Pyrazolyl‐Benzoxazinone Derivatives as Dual Hsp Inhibitors in Human Breast Cancer

Abstract Heat Shock Proteins (Hsps) play major role on the onset of several cancers. Metabolic rates of cancer cells are higher compared to that of untransformed cells. This accelerated rate force functional substrate proteins to fold faster than normal folding rate. Although, the process leads cell cycle halting and eventually induces apoptosis, Hsps help cell survival and inhibit apoptosis and fold substrate proteins especially signaling proteins. When cancer cells accelerate the metabolism for invasion and metastasis, substrate proteins must fold to their native state rapidly. Since, functional forms of the proteins must be folded properly, cancer cells overexpress Hsps to fold substrate proteins and avoid apoptosis. Hsp90 and Hsp70 play key role in these processes. Inhibition of either Hsp90 or Hsp70 display complementary function.

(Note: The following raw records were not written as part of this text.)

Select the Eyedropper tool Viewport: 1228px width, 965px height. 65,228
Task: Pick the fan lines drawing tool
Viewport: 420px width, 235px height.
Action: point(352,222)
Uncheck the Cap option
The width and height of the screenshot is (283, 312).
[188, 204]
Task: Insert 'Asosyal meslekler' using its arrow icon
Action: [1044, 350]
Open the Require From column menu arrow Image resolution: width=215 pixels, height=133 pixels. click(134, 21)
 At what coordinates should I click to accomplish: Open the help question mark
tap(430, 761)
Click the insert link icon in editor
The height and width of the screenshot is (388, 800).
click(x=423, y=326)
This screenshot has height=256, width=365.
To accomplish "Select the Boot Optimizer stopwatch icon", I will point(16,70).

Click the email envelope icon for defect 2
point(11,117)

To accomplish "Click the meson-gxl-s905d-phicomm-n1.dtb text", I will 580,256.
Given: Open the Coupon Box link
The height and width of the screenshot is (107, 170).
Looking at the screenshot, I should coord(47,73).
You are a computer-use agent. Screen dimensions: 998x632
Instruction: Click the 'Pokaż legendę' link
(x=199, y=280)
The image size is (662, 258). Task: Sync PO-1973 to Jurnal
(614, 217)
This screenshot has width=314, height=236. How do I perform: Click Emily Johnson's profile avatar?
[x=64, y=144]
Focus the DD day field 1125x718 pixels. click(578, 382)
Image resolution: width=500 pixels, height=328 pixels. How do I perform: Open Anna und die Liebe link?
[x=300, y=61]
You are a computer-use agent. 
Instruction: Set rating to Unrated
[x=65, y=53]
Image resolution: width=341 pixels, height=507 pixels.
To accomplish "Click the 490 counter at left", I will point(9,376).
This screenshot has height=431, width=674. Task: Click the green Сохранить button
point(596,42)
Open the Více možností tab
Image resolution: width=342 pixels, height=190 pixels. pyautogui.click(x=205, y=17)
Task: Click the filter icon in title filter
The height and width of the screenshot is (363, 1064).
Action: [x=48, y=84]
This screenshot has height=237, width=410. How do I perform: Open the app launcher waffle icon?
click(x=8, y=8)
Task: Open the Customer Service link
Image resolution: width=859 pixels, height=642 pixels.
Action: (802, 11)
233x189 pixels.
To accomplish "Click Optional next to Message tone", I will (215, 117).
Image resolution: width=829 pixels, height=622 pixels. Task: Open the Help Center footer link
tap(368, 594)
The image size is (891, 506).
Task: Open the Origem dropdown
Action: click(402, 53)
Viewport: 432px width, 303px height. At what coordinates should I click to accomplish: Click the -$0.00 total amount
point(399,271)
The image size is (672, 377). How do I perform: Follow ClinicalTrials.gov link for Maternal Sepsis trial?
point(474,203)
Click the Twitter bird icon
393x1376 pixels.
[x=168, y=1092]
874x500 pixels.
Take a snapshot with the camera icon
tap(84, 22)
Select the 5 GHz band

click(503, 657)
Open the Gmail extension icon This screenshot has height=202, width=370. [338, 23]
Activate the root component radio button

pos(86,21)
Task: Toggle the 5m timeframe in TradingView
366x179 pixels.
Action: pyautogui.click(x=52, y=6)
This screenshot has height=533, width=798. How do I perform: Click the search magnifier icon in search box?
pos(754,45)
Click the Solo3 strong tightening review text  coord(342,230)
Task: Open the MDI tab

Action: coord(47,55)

Therefore, dual inhibition of Hsp70 and Hsp90 potentially provides anticancer affect. In silico studies showed that pyrazolyl‐benzoxazine derivatives display binding activity for both Hsps. For this purpose, pyrazole‐3‐carbonyl chloride were converted to pyrazolyl‐benzoxazine derivatives via reactions of anthranilic acids in good yields (68–83 %). The structures of the newly synthesized compounds were elucidated by IR‐NMR spectroscopy, elemental analysis, and single‐crystal X‐ray diffraction. Binding of the compounds inhibit function of Hsps and cause cytotoxic effect over MCF‐7 cells. The compounds display potential anticancer effects.